Imagine yourself walking down a cobble stoned street on a dark, wet day. The street tapers off turning into an alley, and at a distance you catch an image of a little girl. She’s properly attired for a school girl, white knee highs, pleated plaid skirt…but as you get closer, you notice horns, blood, and realize that this is no little girl at all…that’s what reading Melissa Hansen’s little beasts feels like.
Hansen is writer after my own heart; her work is everything that poetry should be. It’s magically crafted, it bites, it scratches; it does that thing that poems are suppose to do, it sneaks in and infects you; these poems will linger in your mind, and demand to be remembered when you least expect it. They are quite unforgettable poems.

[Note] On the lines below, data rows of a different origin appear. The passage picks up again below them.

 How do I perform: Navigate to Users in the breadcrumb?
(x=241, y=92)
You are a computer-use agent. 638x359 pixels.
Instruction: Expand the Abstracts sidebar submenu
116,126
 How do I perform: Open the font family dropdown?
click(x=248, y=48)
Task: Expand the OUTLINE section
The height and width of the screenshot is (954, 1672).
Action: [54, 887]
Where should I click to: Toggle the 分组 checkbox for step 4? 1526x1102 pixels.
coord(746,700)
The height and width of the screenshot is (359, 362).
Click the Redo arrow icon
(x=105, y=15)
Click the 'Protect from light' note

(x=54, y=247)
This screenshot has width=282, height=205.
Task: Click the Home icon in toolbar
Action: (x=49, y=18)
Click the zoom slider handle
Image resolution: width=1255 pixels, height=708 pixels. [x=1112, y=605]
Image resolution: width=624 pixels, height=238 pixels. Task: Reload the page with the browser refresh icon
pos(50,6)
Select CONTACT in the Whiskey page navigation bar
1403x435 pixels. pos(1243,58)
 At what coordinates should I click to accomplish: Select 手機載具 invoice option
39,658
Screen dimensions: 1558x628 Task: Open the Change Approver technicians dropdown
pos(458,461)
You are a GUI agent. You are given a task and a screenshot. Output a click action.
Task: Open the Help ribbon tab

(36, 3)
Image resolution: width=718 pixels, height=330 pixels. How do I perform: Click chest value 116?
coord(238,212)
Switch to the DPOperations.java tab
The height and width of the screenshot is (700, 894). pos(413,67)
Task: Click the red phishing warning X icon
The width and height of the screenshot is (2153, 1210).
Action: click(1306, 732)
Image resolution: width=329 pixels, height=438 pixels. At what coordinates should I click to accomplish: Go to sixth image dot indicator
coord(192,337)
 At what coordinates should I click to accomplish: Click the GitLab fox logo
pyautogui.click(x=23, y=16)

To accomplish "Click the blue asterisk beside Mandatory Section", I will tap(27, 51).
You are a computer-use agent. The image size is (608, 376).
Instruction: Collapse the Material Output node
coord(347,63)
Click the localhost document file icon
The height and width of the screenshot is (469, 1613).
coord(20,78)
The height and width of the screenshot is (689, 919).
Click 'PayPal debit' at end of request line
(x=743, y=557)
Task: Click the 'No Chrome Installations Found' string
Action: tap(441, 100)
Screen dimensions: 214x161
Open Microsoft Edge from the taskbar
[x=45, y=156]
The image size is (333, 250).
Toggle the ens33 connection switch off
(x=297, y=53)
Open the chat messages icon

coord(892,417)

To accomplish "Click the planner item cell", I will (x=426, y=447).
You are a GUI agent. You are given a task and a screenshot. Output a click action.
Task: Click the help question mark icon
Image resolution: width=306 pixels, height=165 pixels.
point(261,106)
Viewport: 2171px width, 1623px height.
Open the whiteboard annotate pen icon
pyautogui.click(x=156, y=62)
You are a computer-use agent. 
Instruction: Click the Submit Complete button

Little Beasts is filled with poems that are lyrical and hesitant, reminiscent of some of my favorite Creeley poems:
“I’m gonna slap you
around
now lie back down
hold your legs
up high
let me rub
right between
those
soft
girl
thighs.”
(Forced Poem)
Hansen enters dangerous literary terrain with her poems; alcoholism, death, sex, and succeeds where many fail. Her poems are poems that perfectly meld content and form.
This is a delicious collection of twenty poems, mostly small poems, each one a celebration of the beauty that can be achieved with an economy of words. These poems should be read, and reread. little beasts is proof of why Melissa Hansen is one of my favorite contemporary writers.